Rav Cipriani, la sua è una Comunità che si autodefinisce “senza mura”

Ho iniziato una quindicina di anni fa, tenendo dei corsi on-line quando ancora nessuno li faceva. Poi col passare del tempo, per rispondere alle richieste che mi arrivavano, ho formato questo gruppo che andava oltre l’impegno dello studio e voleva fare comunità. In breve tempo abbiamo raccolto persone di tutta Italia con incontri in presenza, senza interrompere anche i collegamenti da remoto. Siamo un centinaio di membri e ci incontriamo una volta alla settimana.
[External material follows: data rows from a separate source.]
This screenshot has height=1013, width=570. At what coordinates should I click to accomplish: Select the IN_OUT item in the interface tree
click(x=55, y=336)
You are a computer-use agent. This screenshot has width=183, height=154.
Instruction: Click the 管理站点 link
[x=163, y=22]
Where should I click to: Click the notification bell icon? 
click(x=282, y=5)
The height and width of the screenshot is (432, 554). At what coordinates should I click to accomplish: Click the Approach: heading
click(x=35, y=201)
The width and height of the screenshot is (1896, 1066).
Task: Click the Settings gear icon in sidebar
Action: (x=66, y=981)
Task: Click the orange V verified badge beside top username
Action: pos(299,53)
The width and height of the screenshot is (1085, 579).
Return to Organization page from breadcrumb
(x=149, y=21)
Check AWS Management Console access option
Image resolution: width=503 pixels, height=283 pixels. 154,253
L’apertura non è solo nelle modalità di incontro, ma soprattutto nell’assenza di barriere nei confronti delle presenze non ebraiche che sono numerose, circa la metà dei membri. Ci sono anche ministri di culto: abbiamo avuto sacerdoti, suore, pastori protestanti.

Un impegno che serve anche ad attrarre i più giovani

Soprattutto facciamo un grosso lavoro per tentare di recuperare i figli di famiglie ebraiche che si stanno allontanando dalla fede della loro famiglia o per accogliere tante persone di origine ebraica, magari di diverse generazioni fa, che vogliono ritornare a impossessarsi delle loro radici e che talvolta hanno difficoltà a farlo in altri ambiti.
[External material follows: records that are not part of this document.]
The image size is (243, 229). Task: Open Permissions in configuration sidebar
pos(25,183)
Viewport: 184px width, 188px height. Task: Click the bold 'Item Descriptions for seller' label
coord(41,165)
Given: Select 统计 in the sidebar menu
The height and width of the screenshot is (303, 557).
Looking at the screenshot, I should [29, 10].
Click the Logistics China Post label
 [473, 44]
Non c’è il rischio così di annacquare l’identità dell’ebraismo?

Intanto bisogna riconoscere che in una società contemporanea i muri semplicemente non funzionano più: tutto passa attraverso un grado ragionevole di ibridazione. Cercare la purezza a tutti i costi è irrealistico, sarebbe come crescere un figlio tenendolo sotto una campana di vetro. Piuttosto, noi uomini di fede dobbiamo imparare ad uscire, prenderci i rischi del caso, prepararci con un’identità forte, la conoscenza, la coscienza e fare in modo che questo porti all’incontro con l’altro. Senza aver timore che delle cose ci cambino, perché la vita è anche cambiare, ma senza perdere il controllo dei cambiamenti. C’è un pericolo di diluizione? Sì, ci sono mille pericoli, ma la vita è una roba pericolosa: muore un sacco di gente.

Nel libro parla di temi delicati e attualissimi. Qual è la sua posizione sulla maternità surrogata?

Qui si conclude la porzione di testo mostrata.